Breakthrough in energy efficient Artificial Intelligence
Running the AI on local devices makes the applications more robust and privacy-friendly: robust, because a network connection with the cloud is no longer necessary. And more privacy friendly because data can be stored and processed locally.
The mathematical breakthrough has been achieved by researchers of Centrum Wiskunde & Informatica (CWI), the Dutch national research center for mathematics and computer science together with the IMEC/Holst Research Centre from Eindhoven. The results have been published in a paper (by Bojian Yin, Federico Corradi, and Sander M. Bohté) of the International Conference on Neuromorphic Systems. The underlying mathematical algorithms have been made available open source.

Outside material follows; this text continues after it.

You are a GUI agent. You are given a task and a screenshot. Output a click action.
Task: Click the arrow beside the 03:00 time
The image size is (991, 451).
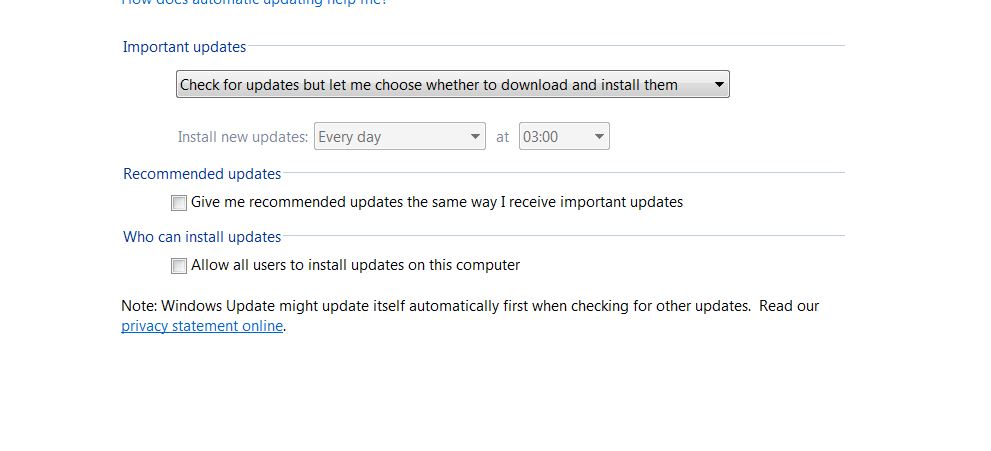(599, 137)
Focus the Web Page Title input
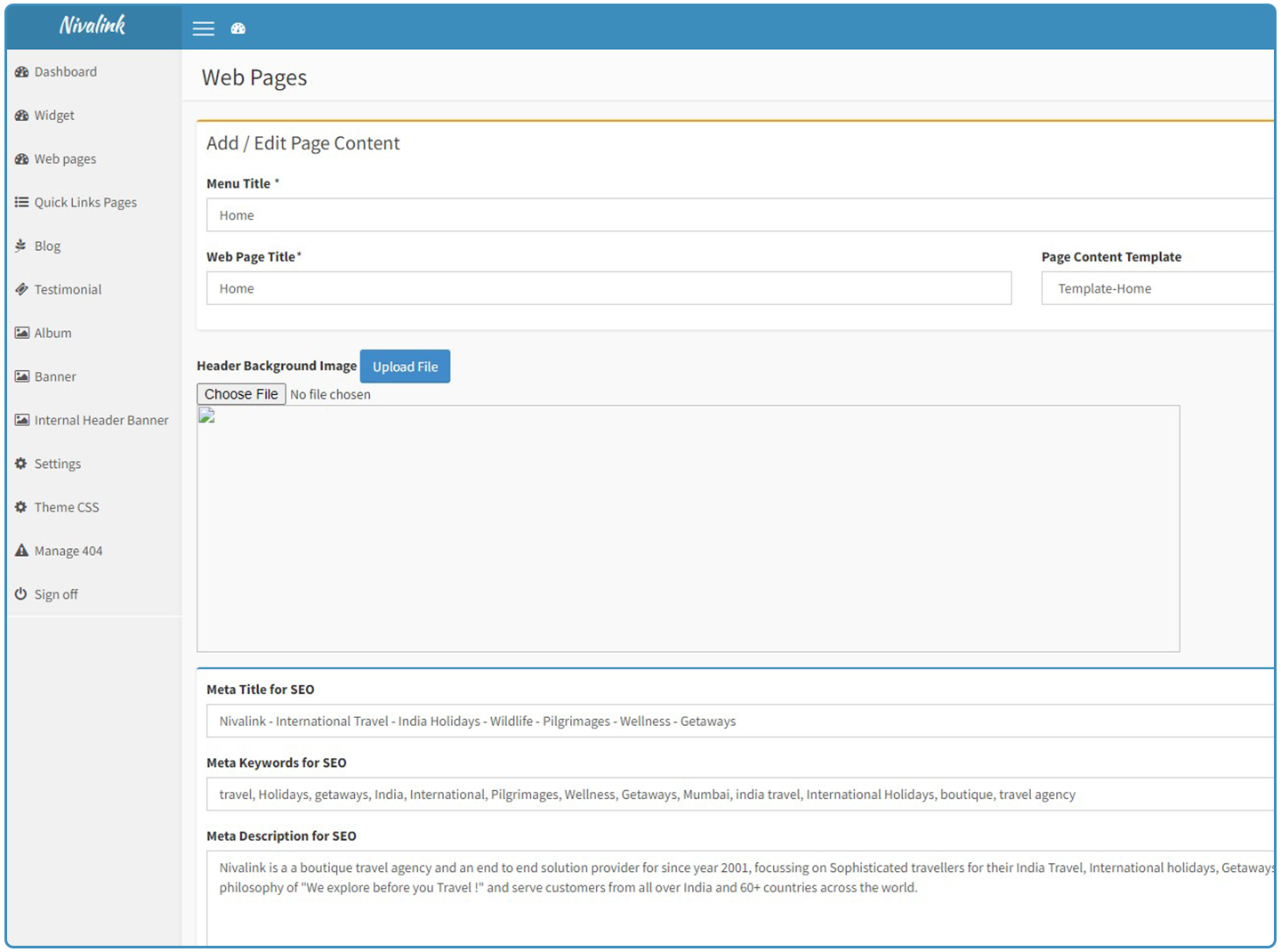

Under supervision of CWI researcher and UvA professor cognitive neurobiology Sander Bohté, researchers developed a learning algorithm for so-called spiking neural networks. Such networks have been around for some time, but are very difficult to handle from a mathematical perspective, making it hard to put them into practice so far. The new algorithm is groundbreaking in two ways: the neurons in the network are required to communicate a lot less frequently, and each individual neuron has to execute fewer calculations.
“The combination of these two breakthroughs make AI algorithms a thousand times more energy efficient in comparison with standard neural networks, and a factor hundred more energy efficient than current state-of-the-art neural networks”, says principal investigator Sander Bohté.